Last time I described how to use LD_LIBRARY_PATH for your private libs in your package. While this will usually get you what you want, it has one extremely big drawback: poisoning 3rd party libs. It also has one minor drawback: applications start up slower.

Starting Slower

When your application starts, a program called ld.so looks to see what libraries you need. (E.g. libQtCore.so.4 and libxml2.so.0 and so forth.) Since this happens all the time, it keeps an index of these libraries and where they are located.
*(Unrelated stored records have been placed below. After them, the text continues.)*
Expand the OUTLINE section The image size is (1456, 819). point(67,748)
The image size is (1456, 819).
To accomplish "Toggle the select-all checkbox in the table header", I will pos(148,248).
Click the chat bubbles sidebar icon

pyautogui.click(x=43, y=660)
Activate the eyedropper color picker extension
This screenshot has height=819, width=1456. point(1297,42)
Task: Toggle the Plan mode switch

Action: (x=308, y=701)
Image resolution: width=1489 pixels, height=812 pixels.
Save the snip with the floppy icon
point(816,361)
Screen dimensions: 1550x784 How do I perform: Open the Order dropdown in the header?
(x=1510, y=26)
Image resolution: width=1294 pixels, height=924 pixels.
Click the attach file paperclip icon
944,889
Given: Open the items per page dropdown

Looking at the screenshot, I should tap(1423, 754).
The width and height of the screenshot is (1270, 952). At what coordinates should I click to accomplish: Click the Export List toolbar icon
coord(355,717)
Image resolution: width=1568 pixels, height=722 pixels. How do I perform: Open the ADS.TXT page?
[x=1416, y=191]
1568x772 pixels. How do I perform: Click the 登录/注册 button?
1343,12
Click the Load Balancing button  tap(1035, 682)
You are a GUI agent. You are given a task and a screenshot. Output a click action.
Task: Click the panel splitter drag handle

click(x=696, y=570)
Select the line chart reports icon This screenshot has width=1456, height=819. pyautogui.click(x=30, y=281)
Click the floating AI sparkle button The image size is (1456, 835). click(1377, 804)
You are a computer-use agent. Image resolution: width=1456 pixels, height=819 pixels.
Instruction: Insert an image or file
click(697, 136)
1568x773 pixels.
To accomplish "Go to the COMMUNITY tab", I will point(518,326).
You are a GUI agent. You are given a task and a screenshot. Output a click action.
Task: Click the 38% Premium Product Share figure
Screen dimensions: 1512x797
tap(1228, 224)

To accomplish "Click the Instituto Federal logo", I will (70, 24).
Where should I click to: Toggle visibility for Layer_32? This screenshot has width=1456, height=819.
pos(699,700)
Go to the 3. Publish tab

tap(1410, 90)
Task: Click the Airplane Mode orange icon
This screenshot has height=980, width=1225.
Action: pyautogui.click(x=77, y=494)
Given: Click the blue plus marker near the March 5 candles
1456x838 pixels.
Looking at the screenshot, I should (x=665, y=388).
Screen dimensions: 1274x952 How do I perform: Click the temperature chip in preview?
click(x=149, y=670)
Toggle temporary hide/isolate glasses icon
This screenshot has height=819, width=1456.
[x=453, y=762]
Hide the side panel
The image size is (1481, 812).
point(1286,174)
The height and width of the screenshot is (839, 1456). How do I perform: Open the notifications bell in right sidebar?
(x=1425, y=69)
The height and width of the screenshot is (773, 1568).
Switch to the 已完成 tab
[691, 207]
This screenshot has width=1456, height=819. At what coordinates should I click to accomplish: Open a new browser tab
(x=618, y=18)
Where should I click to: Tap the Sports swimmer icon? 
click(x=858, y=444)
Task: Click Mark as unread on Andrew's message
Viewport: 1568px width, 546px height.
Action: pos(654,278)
Thus, it’s able to resolve the libraries very fast.

But when you set LD_LIBRARY_PATH, these paths have to be searched first, and this is slower because you actually have to access the file system and search directories.

But this is only a minor problem… the bigger problem is…

Poisoning 3rd Part Libraries

To be MeeGo compliant, there is a prescribed list of libraries that we can depend on. For everything else, we have to bring our own. Suppose, for instance, that MeeGo’s version of libAtion.so.1 does not have all the features that you need. So, you package your own version of libAtion.so.1 with the extra features and ship it as a private library in your package.

Meanwhile, Qt is already linked to libAtion, and you use it (indirectly) in your code. When your program is initialized, it’ll see that Qt needs libAtion.so.1 and use your private version instead of the system version that Qt shipped with. Do you see how this might cause problems?

Or, suppose you had no idea that libAtion.so.1 was in any MeeGo, anywhere. However, DeviceMan, Inc. shipped a MeeGo device where they added libAtion.so.1 as part of their default Qt theme plug-in. Now when your application loads the theme, it is poisoned with your private libAtion.

Solutions to LD_LIBRARY_PATH

So, LD_LIBRARY_PATH isn’t the best solution (and some will say it is to be avoided at all costs). What other options do you have?

  • Statically link your programs to your private libraries — While this isn’t as convenient to your opt/non-opt build workflow, it is effective.
  • Use rpath when you link — the GNU linker has an -rpath option that is like setting LD_LIBRARY_PATH at compile time. The advantage is that it only applies to your binary… and not other 3rd party libs.
  • Do lots of homework — Make sure that your version is compatible with whatever version may be on the system. If possible, prefer the system’s version of the library. However, this option is destined to fail, eventually.